**SHORT PROBLEM**
Reproduce the lines below verbatim, omitting the pictures from your answer.

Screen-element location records
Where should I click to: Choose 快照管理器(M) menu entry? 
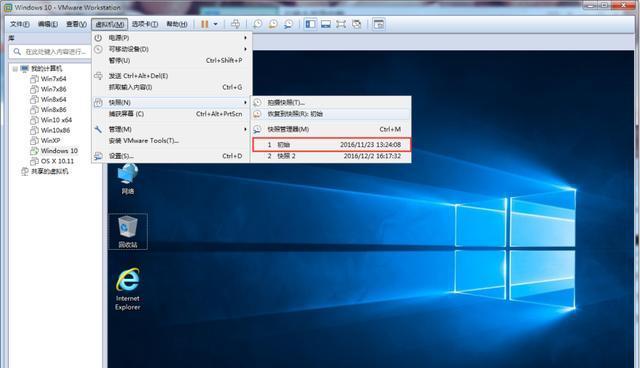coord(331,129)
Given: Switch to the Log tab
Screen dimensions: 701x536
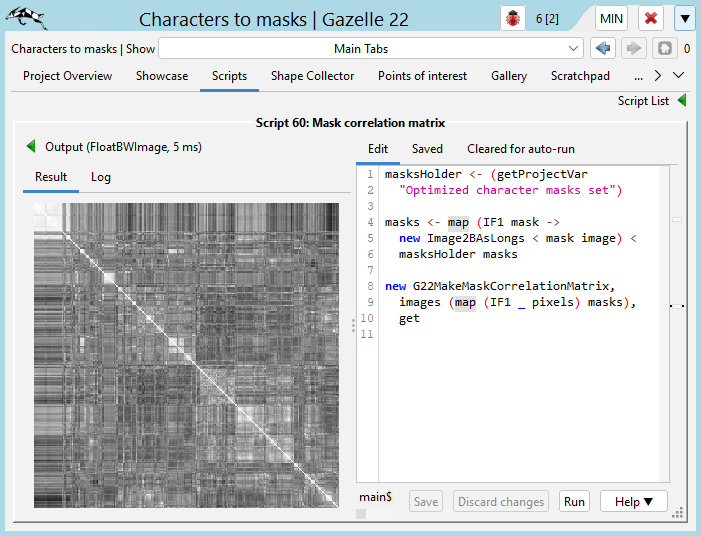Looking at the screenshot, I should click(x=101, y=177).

**PROBLEM SOLUTION**
Where should I click to: Choose 快照管理器(M) menu entry? 
coord(331,129)
Given: Switch to the Log tab
Screen dimensions: 701x536
Looking at the screenshot, I should click(x=101, y=177).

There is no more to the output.